Cette dernière modification interroge car la définition de la formation obligatoire est ambiguë, souligne le consultant Jean-Marie Luttringer dans une chronique parue en novembre 2018 sur son blog. « Se pose la question de savoir quel est le statut des « formations d’adaptation au poste de travail. (…) Entrent-elles dans le périmètre des formations obligatoires, c’est-à-dire non libératoires au titre de l’abondement correctif ? » La réponse est  »oui » si l’on fait une interprétation littérale du texte. En effet « l’adaptation » du salarié au poste de travail le cas échéant par une action de formation, résulte d’une obligation légale à la charge de l’employeur. » Cependant, précise le consultant spécialiste du droit et des politiques de formation, « l’ambiguïté résulte de la sémantique de l’article L. 6321-2 qui mentionne une action de formation conditionnant l’exercice « d’une activité ou d’une fonction » et non un poste de travail ou un emploi ».
Ce point devra sans doute être précisé par les pouvoirs publics ou le juge. Mais cette question ne doit pas faire oublier que les obligations de l’employeur perdurent : aujourd’hui encore, le code du travail impose explicitement aux entreprises de veiller à la capacité de leurs salariés à occuper un emploi.

L’abondement du CPF par l’employeur

Comme auparavant (avant la loi du 5 septembre 2017), l’employeur peut être amené à abonder le CPF dans plusieurs cas de figure.
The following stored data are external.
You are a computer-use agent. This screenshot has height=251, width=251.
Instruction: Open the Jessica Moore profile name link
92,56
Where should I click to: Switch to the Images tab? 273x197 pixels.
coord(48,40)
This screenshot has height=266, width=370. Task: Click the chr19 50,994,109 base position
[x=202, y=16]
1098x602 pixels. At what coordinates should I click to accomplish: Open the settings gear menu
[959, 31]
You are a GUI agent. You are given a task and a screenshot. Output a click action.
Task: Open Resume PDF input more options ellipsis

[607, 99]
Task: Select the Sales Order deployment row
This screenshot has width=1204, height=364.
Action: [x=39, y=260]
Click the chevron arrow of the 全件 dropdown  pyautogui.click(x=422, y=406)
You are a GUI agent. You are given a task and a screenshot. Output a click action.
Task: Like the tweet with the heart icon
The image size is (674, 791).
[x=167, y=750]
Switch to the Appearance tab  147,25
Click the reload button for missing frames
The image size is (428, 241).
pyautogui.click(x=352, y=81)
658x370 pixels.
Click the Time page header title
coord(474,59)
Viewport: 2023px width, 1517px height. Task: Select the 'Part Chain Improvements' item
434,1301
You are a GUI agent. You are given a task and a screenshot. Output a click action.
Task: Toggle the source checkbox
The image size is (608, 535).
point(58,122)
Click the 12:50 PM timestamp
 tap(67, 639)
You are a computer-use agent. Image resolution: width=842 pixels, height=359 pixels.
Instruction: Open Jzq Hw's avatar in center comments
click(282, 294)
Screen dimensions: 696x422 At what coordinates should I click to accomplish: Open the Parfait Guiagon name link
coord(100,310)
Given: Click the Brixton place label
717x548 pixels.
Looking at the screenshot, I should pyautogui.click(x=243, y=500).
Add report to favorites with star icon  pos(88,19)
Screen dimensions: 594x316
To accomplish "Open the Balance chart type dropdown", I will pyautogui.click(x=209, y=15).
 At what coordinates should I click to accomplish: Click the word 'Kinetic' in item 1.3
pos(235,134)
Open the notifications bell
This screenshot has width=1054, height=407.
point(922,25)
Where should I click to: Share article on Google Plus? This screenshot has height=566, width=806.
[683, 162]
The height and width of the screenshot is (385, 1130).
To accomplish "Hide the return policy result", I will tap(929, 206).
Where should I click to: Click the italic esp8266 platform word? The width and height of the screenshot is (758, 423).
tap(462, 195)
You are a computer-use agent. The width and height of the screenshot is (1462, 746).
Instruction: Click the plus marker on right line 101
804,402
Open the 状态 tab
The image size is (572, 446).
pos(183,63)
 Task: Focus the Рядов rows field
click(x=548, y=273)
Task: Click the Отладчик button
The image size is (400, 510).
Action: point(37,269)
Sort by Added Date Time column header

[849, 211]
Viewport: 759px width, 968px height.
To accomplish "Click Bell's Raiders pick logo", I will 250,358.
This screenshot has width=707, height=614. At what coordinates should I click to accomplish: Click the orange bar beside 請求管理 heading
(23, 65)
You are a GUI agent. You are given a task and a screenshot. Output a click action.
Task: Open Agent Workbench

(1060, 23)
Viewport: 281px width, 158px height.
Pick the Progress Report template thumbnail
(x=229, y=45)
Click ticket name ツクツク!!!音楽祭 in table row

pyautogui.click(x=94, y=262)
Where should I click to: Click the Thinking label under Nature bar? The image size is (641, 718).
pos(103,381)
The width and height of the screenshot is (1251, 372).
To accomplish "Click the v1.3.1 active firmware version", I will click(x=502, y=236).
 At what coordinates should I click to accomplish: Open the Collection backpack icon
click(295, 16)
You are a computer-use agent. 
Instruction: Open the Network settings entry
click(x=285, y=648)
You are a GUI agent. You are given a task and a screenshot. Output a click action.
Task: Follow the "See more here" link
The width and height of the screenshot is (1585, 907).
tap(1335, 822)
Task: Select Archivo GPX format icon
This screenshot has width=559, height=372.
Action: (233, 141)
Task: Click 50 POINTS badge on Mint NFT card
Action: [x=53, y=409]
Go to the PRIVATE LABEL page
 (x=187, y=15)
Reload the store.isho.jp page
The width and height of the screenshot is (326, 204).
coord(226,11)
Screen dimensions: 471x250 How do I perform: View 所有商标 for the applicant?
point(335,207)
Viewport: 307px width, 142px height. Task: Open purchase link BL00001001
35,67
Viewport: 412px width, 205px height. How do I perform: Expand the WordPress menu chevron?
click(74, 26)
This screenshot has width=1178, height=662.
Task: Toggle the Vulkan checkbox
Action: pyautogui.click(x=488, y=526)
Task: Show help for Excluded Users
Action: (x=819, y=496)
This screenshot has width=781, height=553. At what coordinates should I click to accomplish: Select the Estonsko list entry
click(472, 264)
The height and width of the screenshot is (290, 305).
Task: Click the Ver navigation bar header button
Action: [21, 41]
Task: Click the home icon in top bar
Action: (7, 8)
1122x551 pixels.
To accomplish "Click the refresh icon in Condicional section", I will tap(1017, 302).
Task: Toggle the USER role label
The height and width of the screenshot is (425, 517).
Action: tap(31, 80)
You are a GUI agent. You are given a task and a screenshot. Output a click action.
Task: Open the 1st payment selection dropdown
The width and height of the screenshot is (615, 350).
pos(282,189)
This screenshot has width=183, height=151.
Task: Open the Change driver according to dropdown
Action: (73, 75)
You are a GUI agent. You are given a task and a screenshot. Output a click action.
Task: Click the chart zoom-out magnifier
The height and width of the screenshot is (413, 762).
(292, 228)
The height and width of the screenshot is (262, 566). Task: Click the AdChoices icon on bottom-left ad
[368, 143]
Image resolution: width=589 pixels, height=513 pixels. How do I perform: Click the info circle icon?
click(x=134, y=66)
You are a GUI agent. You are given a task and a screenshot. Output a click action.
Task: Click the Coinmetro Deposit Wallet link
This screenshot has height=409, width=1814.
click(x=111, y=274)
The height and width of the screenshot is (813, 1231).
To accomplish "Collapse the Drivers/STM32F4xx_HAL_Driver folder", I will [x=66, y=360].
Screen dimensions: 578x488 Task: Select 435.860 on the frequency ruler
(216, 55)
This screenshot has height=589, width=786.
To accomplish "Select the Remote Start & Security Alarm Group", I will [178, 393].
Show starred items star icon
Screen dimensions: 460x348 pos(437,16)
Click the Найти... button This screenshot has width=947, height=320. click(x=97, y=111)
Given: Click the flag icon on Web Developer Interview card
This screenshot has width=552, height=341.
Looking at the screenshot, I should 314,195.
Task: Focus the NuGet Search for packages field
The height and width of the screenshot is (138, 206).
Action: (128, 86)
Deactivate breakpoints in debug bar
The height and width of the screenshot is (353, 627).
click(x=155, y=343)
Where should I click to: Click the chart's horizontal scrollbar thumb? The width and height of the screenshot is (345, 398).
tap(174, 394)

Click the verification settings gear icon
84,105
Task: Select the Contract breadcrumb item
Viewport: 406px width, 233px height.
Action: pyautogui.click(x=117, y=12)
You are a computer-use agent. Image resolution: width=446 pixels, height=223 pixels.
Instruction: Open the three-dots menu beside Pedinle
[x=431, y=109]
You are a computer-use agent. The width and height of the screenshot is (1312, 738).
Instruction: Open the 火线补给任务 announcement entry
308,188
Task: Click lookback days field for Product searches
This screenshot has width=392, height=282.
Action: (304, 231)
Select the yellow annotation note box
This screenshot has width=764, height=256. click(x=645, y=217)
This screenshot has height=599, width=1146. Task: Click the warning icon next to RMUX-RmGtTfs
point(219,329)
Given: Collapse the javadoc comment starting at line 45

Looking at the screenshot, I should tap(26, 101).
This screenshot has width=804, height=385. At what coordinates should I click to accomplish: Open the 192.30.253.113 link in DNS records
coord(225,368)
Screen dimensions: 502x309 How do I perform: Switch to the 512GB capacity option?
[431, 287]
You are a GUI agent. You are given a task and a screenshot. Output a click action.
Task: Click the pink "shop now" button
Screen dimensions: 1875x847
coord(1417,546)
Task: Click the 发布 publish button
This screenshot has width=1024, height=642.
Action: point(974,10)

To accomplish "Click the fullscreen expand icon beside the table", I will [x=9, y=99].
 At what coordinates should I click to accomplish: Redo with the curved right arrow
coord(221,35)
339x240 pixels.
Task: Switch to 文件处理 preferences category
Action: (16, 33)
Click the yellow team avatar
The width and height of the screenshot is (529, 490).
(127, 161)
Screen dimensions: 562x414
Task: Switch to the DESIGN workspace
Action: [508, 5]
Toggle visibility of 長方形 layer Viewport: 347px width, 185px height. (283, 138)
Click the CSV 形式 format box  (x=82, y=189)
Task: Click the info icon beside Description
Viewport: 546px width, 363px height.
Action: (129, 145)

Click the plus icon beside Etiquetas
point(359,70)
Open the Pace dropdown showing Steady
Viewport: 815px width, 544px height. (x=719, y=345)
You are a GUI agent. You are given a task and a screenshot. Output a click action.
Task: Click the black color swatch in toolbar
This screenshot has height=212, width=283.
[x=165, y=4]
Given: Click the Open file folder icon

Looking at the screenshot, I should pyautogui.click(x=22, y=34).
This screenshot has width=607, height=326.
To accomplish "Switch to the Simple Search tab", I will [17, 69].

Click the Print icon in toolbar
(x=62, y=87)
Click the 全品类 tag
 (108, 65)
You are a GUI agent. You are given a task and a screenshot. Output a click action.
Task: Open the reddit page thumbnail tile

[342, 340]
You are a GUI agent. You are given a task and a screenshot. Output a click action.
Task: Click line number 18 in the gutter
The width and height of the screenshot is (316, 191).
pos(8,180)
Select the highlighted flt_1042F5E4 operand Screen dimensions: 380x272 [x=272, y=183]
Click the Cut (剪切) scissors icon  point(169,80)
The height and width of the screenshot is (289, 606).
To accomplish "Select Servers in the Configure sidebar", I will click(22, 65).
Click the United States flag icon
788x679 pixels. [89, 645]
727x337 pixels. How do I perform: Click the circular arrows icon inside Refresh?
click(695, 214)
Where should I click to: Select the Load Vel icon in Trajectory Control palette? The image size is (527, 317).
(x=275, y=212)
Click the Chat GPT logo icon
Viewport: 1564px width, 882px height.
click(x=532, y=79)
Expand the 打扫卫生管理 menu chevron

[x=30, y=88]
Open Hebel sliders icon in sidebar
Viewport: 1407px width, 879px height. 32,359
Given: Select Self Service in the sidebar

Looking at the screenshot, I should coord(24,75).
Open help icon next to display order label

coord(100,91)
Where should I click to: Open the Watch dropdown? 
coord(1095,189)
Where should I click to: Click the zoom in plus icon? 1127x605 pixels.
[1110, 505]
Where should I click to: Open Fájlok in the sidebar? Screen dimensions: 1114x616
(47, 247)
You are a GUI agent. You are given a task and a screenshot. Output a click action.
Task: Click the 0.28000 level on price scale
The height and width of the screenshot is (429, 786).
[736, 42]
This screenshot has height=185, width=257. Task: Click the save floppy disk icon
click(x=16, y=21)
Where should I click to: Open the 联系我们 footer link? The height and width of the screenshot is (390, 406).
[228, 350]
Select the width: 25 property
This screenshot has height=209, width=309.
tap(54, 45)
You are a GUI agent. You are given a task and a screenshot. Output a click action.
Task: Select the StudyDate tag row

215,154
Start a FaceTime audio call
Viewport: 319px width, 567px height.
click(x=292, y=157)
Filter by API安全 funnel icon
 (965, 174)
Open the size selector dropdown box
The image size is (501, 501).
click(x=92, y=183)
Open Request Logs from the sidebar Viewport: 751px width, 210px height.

Cet abondement se fait depuis le 1er janvier 2019 en euros et non plus en heures.

  • Entretien professionnel : si l’état des lieux récapitulatif montre un manquement de l’employeur, celui-ci devra abonder le CPF de chaque salarié lésé d’un montant de 3 000 euros (au lieu de 100 heures).
  • Accord de performance collective : le salarié qui refuse la modification de son contrat de travail en application d’un accord de performance collective est licencié. Son compte personnel de formation est en outre abondé d’une somme minimale de 3 000 euros.
  • Accord collectif : un accord d’entreprise ou de branche peut prévoir une alimentation du CPF supérieure à ce que prévoit la loi (500 euros par an, jusqu’à 5 000 euros).
    Ces abondements devront être versés à la Caisse des dépôts et consignations, qui impute ensuite la somme aux comptes individuels des salariés.